L’appel qui nous est adressé aujourd’hui est donc double. D’une part, reconnaître avec gratitude la dignité extraordinaire qui nous a été conférée dès l’origine. Nous sommes images de Dieu ! Cette vérité devrait nous remplir d’émerveillement et de responsabilité. D’autre part, accueillir l’œuvre du Christ qui vient accomplir en nous ce que nous ne pouvons accomplir seuls. Par la grâce baptismale, nous sommes configurés au Christ, devenons participants de la vie divine, commençons dès maintenant à vivre la plénitude de notre vocation imageale.
Que ce récit de la Genèse ne reste pas lettre morte, mais devienne ferment de transformation dans nos vies ! Qu’il inspire notre prière, oriente nos choix, guide nos engagements ! Qu’il fasse de nous des témoins joyeux de la dignité humaine, des artisans de justice et de paix, des gardiens vigilants de la création ! Car en honorant l’image de Dieu en nous et autour de nous, c’est Dieu lui-même que nous glorifions.
מַעֲשִׂי
מדיטציה יומית : Chaque matin, répétez trois fois : « Je suis créé(e) à l’image de Dieu » pour ancrer votre dignité dans votre conscience.
Regard contemplatif : Avant de juger ou critiquer quelqu’un, rappelez-vous : « Cette personne est image de Dieu ».
Écologie spirituelle : Adoptez une pratique écologique concrète cette semaine (réduction des déchets, compostage, économie d’eau) en la vivant comme acte spirituel.
Offrande du travail : En commençant votre travail, dites : « Seigneur, je t’offre ce que je vais accomplir aujourd’hui comme participation à ton œuvre créatrice ».
Investissement relationnel : Consacrez chaque jour un temps de qualité à une personne proche, sans distraction (téléphone éteint, présence pleine).

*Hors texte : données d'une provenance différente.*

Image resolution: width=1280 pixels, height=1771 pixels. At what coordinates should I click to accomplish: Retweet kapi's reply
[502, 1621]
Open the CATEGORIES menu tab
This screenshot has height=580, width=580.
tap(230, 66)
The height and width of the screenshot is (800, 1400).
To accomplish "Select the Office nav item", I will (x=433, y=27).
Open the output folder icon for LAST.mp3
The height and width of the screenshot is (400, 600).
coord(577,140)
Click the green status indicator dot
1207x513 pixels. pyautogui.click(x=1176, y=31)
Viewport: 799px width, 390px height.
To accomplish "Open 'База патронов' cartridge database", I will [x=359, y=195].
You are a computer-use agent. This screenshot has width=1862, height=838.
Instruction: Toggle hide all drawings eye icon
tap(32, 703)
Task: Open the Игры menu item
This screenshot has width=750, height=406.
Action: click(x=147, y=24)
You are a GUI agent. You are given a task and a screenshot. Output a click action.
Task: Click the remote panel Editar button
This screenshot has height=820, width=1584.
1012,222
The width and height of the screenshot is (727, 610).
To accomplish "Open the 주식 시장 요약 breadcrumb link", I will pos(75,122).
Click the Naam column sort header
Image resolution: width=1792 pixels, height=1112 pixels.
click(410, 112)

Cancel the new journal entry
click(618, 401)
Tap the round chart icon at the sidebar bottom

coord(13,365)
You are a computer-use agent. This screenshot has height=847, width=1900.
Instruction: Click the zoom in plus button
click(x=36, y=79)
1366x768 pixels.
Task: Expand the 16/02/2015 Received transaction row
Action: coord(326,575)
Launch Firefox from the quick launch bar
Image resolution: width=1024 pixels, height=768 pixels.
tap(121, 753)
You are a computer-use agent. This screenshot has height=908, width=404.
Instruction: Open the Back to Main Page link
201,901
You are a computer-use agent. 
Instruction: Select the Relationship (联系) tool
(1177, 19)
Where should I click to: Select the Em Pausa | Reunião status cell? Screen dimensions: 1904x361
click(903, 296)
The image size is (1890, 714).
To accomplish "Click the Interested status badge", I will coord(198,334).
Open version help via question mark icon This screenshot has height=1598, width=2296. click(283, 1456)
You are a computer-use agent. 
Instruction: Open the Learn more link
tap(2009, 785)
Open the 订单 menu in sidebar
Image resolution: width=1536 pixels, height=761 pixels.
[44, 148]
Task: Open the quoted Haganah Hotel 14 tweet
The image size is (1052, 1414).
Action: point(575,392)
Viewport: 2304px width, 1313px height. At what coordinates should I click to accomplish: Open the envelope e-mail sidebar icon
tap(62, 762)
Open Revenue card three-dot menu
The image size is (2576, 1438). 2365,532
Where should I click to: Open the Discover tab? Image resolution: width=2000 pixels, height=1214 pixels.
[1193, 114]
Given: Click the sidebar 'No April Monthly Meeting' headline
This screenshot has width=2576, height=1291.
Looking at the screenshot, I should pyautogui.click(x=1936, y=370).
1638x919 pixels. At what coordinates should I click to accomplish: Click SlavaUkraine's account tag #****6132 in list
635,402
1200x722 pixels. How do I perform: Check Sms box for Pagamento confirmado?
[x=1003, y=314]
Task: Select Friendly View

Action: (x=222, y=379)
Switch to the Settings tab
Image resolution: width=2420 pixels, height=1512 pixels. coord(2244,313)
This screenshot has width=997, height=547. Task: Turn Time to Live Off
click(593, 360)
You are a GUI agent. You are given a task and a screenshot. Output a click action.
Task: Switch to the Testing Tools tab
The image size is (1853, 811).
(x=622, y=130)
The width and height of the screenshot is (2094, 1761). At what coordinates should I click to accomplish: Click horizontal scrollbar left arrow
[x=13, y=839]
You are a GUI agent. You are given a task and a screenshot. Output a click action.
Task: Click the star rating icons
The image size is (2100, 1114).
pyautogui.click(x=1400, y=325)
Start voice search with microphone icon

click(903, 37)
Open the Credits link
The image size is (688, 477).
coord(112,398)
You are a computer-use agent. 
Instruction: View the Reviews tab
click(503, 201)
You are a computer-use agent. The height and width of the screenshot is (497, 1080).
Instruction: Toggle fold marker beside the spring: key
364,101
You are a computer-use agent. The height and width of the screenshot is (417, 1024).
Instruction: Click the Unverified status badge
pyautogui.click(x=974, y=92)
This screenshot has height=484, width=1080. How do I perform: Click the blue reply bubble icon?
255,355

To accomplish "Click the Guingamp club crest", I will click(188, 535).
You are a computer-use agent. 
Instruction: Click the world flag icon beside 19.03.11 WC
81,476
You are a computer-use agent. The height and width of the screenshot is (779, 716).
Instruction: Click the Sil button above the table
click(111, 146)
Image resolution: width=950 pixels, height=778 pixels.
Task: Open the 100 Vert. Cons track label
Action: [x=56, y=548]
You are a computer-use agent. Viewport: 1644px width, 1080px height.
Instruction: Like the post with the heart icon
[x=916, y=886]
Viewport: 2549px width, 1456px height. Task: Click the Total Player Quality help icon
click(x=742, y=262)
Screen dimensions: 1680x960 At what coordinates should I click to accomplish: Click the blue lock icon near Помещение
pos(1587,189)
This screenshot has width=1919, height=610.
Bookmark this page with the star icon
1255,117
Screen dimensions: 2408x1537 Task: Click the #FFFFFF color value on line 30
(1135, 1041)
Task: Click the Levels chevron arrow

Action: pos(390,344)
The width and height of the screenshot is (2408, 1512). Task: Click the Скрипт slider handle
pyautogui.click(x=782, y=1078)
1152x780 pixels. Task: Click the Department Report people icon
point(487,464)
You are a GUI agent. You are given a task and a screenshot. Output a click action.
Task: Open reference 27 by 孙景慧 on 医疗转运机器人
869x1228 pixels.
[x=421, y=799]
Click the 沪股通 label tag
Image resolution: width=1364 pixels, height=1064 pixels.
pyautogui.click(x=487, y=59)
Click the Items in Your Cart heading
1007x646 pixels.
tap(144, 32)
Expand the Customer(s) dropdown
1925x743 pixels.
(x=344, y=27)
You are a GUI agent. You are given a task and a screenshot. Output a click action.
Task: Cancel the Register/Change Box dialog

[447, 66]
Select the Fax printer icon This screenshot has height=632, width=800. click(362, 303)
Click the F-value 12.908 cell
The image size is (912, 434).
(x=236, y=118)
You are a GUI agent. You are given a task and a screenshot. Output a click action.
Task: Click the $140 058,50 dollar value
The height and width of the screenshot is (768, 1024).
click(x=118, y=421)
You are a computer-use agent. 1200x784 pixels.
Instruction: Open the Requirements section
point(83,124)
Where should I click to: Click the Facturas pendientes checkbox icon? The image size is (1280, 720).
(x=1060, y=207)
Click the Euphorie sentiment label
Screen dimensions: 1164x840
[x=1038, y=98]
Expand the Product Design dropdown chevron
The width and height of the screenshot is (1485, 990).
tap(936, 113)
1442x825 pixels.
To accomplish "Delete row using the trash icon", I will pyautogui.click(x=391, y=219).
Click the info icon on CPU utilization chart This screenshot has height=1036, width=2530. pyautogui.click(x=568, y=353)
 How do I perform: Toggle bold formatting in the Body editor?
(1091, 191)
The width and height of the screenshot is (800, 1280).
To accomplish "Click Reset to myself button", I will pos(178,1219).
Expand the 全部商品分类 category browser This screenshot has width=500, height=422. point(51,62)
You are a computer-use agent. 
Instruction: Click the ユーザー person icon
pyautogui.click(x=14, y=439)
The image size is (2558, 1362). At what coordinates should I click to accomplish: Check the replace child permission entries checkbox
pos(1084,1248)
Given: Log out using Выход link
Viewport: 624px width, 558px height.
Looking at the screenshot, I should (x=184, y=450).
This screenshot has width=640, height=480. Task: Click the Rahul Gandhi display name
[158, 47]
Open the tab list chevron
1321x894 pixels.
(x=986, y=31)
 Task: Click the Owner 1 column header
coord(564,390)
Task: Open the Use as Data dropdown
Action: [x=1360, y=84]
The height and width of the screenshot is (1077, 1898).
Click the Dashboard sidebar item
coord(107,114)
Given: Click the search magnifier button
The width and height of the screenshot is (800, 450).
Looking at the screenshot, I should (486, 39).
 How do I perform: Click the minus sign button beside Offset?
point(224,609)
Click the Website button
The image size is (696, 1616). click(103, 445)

Engagement solidaire : Choisissez une cause de justice sociale ou écologique et soutenez-la concrètement (don, bénévolat, sensibilisation).
Sabbat hebdomadaire : Réservez une demi-journée par semaine pour le repos, la prière, la contemplation, sans culpabilité ni productivisme.
הפניות
Texte biblique : Genèse 1,20 – 2,4a (récit sacerdotal de la création), Bible de Jérusalem ou Traduction liturgique de la Bible.
פטריסטיק : Irénée de Lyon, נגד כפירות, Livre V (distinction image/ressemblance) ; Grégoire de Nysse, La Création de l’homme (anthropologie théologique).
תיאולוגיה של ימי הביניים : Thomas d’Aquin, סומה תיאולוגית, Ia, q. 93 (De l’image et ressemblance de Dieu dans l’homme).
מגיסטריום עכשווי : Concile Vatican II, גאודיום וספס, § 12-22 (dignité de la personne humaine) ; Pape François, Laudato si’ (2015), encyclique sur la sauvegarde de la maison commune.
תיאולוגיה עכשווית : Karl Barth, Dogmatique, § 41 (L’homme créé par Dieu) ; Hans Urs von Balthasar, La Gloire et la Croix, tome I (théologie de l’image).
פירושים מקראיים : Claus Westermann, Genesis 1-11: A Commentary (analyse exégétique approfondie) ; André Wénin, D’Adam à Abraham ou les errances de l’humain (lecture narrative et théologique).
רוּחָנִיוּת : Jean-Yves Leloup, Prendre soin de l’être (spiritualité de l’image divine) ; Anselm Grün, L’image de Dieu en nous (méditations pratiques).